The heart of a computer is a magnetic hard disk drive (HDD) which typically includes a rotating magnetic disk, a slider that has read and write heads, a suspension arm above the rotating disk and an actuator arm that swings the suspension arm to place the read and/or write heads over selected data tracks on the rotating disk. The suspension arm biases the slider into contact with the surface of the disk when the disk is not rotating but, when the disk rotates, air is swirled by the rotating disk adjacent the media facing side (MFS) of the slider causing the slider to ride on an air bearing a slight distance from the surface of the rotating disk. When the slider rides on the air bearing the write and read heads are employed for writing magnetic impressions to and reading magnetic signal fields from the rotating disk. The read and write heads are connected to processing circuitry that operates according to a computer program to implement the writing and reading functions.
The volume of information processing in the information age is increasing rapidly. In particular, HDDs have been desired to store more information in its limited area and volume. A technical approach to meet this desire is to increase the capacity by increasing the recording density of the HDD. To achieve higher recording density, further miniaturization of recording bits is effective, which in turn typically requires the design of smaller and smaller components. This reduction in component size is aided by the ability to maintain the reading and writing elements in a magnetic head in a position closer to the magnetic recording layer of the magnetic medium. This distance between the reading and writing elements and the magnetic recording layer is referred to as the magnetic spacing.
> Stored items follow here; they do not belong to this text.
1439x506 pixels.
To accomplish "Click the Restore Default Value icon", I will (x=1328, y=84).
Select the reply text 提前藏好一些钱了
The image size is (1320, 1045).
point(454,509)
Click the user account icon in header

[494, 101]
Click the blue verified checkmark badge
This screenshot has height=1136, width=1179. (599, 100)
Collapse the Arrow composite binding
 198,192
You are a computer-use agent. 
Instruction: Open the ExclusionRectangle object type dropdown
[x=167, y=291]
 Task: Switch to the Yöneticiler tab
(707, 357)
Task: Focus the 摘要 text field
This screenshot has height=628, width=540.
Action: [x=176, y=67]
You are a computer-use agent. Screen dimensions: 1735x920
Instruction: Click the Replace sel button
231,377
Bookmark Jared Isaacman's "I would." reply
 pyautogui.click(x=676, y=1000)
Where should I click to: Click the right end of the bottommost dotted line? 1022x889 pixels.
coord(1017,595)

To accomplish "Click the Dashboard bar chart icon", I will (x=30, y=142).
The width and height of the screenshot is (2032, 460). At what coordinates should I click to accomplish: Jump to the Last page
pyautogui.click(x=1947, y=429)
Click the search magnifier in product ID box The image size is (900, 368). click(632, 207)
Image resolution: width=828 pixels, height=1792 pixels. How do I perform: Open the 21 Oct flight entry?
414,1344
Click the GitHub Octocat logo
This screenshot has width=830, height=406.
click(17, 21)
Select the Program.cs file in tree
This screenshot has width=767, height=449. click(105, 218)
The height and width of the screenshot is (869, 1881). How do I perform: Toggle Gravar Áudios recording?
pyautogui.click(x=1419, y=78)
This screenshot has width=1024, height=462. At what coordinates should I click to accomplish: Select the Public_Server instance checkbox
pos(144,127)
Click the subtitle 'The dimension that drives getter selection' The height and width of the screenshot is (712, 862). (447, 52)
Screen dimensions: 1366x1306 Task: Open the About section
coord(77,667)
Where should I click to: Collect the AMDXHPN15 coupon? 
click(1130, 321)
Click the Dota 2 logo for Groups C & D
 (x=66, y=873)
Narrowing the magnetic spacing is a very effective method for improving the recording density of a magnetic recording device, such as a HDD. Reducing the clearance, which is defined as the gap between the lowest point (farthest protruding portion at the MFS) of the magnetic head and the uppermost surface of the magnetic medium has been attempted to reduce the magnetic spacing. A technique used in magnetic recording devices to reduce this clearance relies on thermal expansion of one or more portions of the magnetic head. This thermal expansion is caused by a heater which is positioned near one or more elements of the magnetic head such that applying current to this heater controls the expansion of the one or more portions of the magnetic head to provide a smaller head-to-medium clearance.
However, a smaller clearance may also lead to undesirable interactions between the magnetic head and the adjacent magnetic disk. Such interactions may lead to damage of both the magnetic head and disk surfaces. While advancements have been made to developing thin film lubricant layers for disk surfaces, there remain several challenges for fabricating protective coatings for head surfaces. For instance, one such challenge involves ensuring proper adhesion of the protective coating to head surfaces in view of the intermittent contact between the magnetic head and disk. Accordingly, there is a need in the art for the development of durable thin protective coatings for magnetic head surfaces.